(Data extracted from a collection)
==*==
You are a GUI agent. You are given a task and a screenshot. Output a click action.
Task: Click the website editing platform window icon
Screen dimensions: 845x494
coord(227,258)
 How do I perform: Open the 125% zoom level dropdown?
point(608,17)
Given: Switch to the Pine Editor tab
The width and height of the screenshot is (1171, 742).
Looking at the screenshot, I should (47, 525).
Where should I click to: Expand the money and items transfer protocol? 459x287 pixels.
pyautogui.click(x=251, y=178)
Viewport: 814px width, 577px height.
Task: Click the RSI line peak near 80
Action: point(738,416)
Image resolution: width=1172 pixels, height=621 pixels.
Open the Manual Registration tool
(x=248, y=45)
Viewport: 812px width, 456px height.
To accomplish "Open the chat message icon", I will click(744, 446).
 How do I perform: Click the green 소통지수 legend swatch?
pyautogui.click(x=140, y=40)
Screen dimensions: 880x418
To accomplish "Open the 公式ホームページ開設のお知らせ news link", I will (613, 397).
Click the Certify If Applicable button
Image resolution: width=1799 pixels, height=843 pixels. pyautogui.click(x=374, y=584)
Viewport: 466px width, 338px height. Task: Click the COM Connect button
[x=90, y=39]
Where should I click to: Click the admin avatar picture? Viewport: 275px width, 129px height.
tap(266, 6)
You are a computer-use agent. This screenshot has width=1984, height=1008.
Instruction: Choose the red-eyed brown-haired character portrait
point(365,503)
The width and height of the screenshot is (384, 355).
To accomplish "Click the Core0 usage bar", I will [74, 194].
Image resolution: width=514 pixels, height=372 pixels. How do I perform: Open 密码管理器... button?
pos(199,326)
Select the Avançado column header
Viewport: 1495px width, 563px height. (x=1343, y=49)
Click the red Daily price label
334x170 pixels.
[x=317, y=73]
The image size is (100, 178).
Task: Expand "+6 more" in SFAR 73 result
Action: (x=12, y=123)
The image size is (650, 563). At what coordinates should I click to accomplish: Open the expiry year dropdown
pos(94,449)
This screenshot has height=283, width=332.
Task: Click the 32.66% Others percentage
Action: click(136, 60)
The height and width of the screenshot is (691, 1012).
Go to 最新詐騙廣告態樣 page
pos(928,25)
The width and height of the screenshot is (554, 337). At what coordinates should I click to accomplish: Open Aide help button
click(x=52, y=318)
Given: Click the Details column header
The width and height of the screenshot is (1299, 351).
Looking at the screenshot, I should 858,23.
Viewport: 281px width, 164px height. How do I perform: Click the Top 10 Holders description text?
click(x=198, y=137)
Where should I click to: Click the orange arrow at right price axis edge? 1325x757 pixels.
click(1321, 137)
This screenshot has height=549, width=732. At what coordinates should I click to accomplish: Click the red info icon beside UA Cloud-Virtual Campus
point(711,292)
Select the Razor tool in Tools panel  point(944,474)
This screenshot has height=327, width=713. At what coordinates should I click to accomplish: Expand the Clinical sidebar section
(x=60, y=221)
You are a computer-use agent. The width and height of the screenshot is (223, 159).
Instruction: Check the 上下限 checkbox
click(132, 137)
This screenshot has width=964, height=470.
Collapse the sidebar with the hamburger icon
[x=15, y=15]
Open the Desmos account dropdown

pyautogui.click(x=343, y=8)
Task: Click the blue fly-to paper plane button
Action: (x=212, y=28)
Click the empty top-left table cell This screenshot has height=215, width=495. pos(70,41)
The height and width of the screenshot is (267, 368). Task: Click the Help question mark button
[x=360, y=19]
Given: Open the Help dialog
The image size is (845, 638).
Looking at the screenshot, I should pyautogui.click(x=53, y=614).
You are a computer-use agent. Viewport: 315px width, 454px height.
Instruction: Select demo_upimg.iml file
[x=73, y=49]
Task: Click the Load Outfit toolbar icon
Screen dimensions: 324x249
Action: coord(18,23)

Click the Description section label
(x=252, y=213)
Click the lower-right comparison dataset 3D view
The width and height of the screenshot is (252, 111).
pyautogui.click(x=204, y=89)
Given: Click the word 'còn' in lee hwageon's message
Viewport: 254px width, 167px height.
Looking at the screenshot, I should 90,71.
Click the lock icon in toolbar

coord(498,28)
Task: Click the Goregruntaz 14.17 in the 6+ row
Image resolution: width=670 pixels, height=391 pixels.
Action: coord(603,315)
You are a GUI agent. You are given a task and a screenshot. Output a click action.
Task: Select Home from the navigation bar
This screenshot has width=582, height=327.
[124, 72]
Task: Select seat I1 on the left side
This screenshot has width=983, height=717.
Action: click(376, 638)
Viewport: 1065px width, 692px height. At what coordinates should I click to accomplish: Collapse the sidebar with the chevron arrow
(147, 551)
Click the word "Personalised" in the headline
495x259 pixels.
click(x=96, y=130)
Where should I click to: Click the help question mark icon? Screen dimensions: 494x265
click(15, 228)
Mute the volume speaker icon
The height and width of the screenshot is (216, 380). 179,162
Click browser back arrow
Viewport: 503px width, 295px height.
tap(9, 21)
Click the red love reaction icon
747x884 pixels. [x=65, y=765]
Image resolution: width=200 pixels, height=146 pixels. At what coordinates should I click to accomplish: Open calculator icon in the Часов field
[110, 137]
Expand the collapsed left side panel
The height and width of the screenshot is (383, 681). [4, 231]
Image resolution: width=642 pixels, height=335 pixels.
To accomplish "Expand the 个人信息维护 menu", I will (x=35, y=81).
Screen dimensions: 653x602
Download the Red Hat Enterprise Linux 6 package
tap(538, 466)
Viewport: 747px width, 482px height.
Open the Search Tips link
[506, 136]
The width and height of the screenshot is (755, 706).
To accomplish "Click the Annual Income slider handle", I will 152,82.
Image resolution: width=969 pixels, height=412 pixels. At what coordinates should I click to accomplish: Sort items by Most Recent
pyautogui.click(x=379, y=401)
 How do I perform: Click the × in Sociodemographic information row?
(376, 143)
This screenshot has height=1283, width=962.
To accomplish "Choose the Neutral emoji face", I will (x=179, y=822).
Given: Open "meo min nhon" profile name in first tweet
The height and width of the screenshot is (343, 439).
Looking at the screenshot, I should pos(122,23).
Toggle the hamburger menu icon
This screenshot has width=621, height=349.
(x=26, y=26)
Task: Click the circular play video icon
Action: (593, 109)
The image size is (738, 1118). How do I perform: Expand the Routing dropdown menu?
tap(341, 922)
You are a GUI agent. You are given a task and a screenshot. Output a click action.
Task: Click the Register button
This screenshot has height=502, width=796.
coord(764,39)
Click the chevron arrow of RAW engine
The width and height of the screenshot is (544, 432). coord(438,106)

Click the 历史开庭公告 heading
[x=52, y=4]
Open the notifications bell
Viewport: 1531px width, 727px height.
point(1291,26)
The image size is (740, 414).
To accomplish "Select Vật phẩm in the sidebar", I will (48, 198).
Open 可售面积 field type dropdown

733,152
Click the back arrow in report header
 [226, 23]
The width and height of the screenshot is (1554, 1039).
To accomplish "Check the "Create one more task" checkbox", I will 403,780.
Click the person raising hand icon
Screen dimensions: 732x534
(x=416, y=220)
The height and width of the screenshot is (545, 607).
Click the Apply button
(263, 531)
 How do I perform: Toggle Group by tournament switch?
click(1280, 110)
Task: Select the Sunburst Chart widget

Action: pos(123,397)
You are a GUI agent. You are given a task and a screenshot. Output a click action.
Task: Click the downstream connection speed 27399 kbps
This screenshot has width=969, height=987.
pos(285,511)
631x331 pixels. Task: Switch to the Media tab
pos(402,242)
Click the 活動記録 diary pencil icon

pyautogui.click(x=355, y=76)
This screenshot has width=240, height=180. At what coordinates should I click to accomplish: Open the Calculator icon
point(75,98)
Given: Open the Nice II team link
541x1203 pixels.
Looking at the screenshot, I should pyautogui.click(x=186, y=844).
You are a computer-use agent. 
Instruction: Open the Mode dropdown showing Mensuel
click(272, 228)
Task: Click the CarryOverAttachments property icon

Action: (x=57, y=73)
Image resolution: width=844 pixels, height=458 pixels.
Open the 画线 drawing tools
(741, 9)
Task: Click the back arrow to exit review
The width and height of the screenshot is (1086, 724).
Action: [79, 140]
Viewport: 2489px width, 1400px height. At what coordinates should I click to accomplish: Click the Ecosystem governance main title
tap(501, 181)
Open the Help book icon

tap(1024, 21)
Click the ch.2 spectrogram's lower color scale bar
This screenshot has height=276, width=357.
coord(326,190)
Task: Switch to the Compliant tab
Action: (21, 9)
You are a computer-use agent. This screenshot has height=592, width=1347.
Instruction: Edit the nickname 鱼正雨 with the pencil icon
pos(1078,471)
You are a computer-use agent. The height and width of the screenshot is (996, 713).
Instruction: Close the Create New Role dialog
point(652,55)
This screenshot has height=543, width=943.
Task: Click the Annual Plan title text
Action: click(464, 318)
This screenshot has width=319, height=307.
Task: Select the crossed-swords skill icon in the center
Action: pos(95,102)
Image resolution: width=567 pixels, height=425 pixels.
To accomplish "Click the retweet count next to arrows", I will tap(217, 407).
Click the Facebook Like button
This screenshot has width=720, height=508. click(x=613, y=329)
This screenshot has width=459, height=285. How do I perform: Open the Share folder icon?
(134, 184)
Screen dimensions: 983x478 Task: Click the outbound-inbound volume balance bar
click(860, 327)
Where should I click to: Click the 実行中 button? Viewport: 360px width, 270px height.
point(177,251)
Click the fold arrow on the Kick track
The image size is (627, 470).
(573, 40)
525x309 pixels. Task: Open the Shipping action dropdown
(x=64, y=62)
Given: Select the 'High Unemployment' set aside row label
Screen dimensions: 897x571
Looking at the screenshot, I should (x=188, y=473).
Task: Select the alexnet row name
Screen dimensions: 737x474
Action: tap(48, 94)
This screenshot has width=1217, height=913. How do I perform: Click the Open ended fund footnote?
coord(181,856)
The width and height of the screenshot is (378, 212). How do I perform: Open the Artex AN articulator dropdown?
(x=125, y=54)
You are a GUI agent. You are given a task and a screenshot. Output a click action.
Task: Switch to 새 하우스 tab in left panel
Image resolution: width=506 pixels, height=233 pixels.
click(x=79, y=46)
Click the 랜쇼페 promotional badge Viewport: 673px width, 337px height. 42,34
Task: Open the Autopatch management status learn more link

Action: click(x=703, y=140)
==*==
> About this task
The reply should consist solely of the lines above from the one that has "Viewport: 503px width, 295px height." through the one that has "The width and height of the screenshot is (755, 706).", reproduced exactly.

> Answer below
Viewport: 503px width, 295px height.
tap(9, 21)
Click the red love reaction icon
747x884 pixels. [x=65, y=765]
Image resolution: width=200 pixels, height=146 pixels. At what coordinates should I click to accomplish: Open calculator icon in the Часов field
[110, 137]
Expand the collapsed left side panel
The height and width of the screenshot is (383, 681). [4, 231]
Image resolution: width=642 pixels, height=335 pixels.
To accomplish "Expand the 个人信息维护 menu", I will (x=35, y=81).
Screen dimensions: 653x602
Download the Red Hat Enterprise Linux 6 package
tap(538, 466)
Viewport: 747px width, 482px height.
Open the Search Tips link
[506, 136]
The width and height of the screenshot is (755, 706).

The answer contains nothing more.